That’s What She Said: The importance of resiliency
- Dawn Dumont | June 10, 2018
Years ago, I watched a movie called the Kama Sutra. It took place in India and had some pretty graphic sex scenes (which is not even the point here but I thought I’d mention for those of you interested in that kind of thing.) The heroine of the movie is married to a rich guy but ends up falling in love with a poor dude. And he ends up getting punished for this with an elephant squashing his head with its foot: Judge, jury and elephant-executioner.
I went to the movie with my East Indian friend and as we were leaving the theatre I was like, “Wow India sure has some interesting punishments. I know crime would go way down here if we had moose crushing people’s heads.” She was not impressed and pointed out that the movie was a movie, not a documentary and it was based in like the sixteenth century.
Anyway, other than being told off for being racially ignorant, a line that stuck with me was from the main character. This woman had lost her home and the love of her life. In a stereotypical movie, she would have been leaking tears like a rez car leaking antifreeze. But she wasn’t. The movie ends with the heroine walking down a trail by herself and saying: “knowing love, I will allow all things to come and go, to be as supple as the wind, and take everything that comes with great courage.”
To me this fit the definition of what it means to be resilient, a quality which all people must have in order to survive and thrive in life.
We moved around when I was little as my mom searched out a good situation. She and my dad had broken up and she was running short on cash. Also, she was in between homes, so my mom had to split up her four kids. Two of us stayed with one aunt to be closer to school, the younger two stayed with a different aunt on the reserve. My mom stayed at her work, working double shifts while she looked for a place for all of us. Being a mom now, I can imagine her walk to the car and how scared she must have been.
I still remember when she walked back into my auntie’s house with my siblings. Her face was glowing and they spilled into the door beside her, their little faces fat with happiness. I know that I pretended to be grown up (I was six) and didn’t run to her but it was one of the happiest moments in my life.
When you hit hard times, you have to use whatever tools are at your disposal to survive and in my mom’s case it was her family, her job and her faith that we’d be okay without her. And we were, though throughout my childhood I brought it up in order to score extra treats, “Remember that time you left us and I was so very sad? ‘member that?” Children are monsters.
I had my own moments to learn resilience. When I was in my twenties, I moved to New York City. There were free concerts and movies in the park. You could go kayaking on the Hudson River for free on Saturdays.

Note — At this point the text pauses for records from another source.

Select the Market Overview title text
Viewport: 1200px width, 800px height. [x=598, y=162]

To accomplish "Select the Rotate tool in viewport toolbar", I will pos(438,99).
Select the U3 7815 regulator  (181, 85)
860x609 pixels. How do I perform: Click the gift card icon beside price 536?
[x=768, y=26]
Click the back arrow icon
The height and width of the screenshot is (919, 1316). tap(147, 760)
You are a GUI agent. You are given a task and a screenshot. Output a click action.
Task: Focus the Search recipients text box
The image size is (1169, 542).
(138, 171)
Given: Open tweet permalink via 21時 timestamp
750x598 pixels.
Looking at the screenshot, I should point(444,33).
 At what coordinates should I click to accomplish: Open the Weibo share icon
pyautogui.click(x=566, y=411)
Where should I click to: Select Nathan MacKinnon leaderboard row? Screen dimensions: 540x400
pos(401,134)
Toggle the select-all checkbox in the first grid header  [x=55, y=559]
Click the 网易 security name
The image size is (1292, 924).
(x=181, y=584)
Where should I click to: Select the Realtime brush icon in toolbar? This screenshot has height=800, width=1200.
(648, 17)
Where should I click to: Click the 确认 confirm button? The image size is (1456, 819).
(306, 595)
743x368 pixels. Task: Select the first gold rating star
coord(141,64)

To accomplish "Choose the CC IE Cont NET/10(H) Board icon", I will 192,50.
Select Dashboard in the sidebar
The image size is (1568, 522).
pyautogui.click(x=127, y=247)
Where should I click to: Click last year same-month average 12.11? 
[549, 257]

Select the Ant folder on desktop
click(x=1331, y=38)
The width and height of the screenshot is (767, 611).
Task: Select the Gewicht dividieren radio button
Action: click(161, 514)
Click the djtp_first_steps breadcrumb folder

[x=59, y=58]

If you were fast and sneaky, you could score free food at craft services tables set up on the many movie sets around the city. I am pointing out the free stuff because I spent a lot of my time there unable to find a job in the most expensive city in the world.
When I finally returned to Canada (Edmonton to be specific), I was deeply in debt and contemplating bankruptcy. I even went to the library and read, “Bankruptcy for Dummies.” A title which I found especially fitting. In order to find a job in Edmonton, I had no car so I had to walk to the nearest strip mall for work. I found jobs at HomeSense and Starbucks but got fired because I kept wearing navy slacks instead of black ones. So I found another job at Linens’n’Things stacking coffee makers on top of one another about twenty feet in the air while standing on a staircase with no sides. If it sounds dangerous, that’s because it was. I was making enough money to keep my debt from getting worse but no more than that. So I started looking through Native newspapers for conference listings. Then I would call the organizers and offer myself as an MC. This helped bring in some cash and even led to a job offer which I accepted.
During this time, I felt like humiliation was my best friend because I hung out with him so often. I focussed on the positives: I appreciated how the hard labour took the place of a gym membership and when bosses and the public were rude to me, I blogged about it like my favourite writer, humourist, David Sedaris. This allowed me to see the situation outside of myself; it allowed me to turn a shit-day into a funny story.
The best part of resilience is that it’s a quality that everyone can have. Although I’d argue that First Nations just by virtue of our history and the colonialist shit we have to face on a daily basis, have bucket-loads more than average. But we may bend but we will not break, like that hot chick in the Kama Sutra.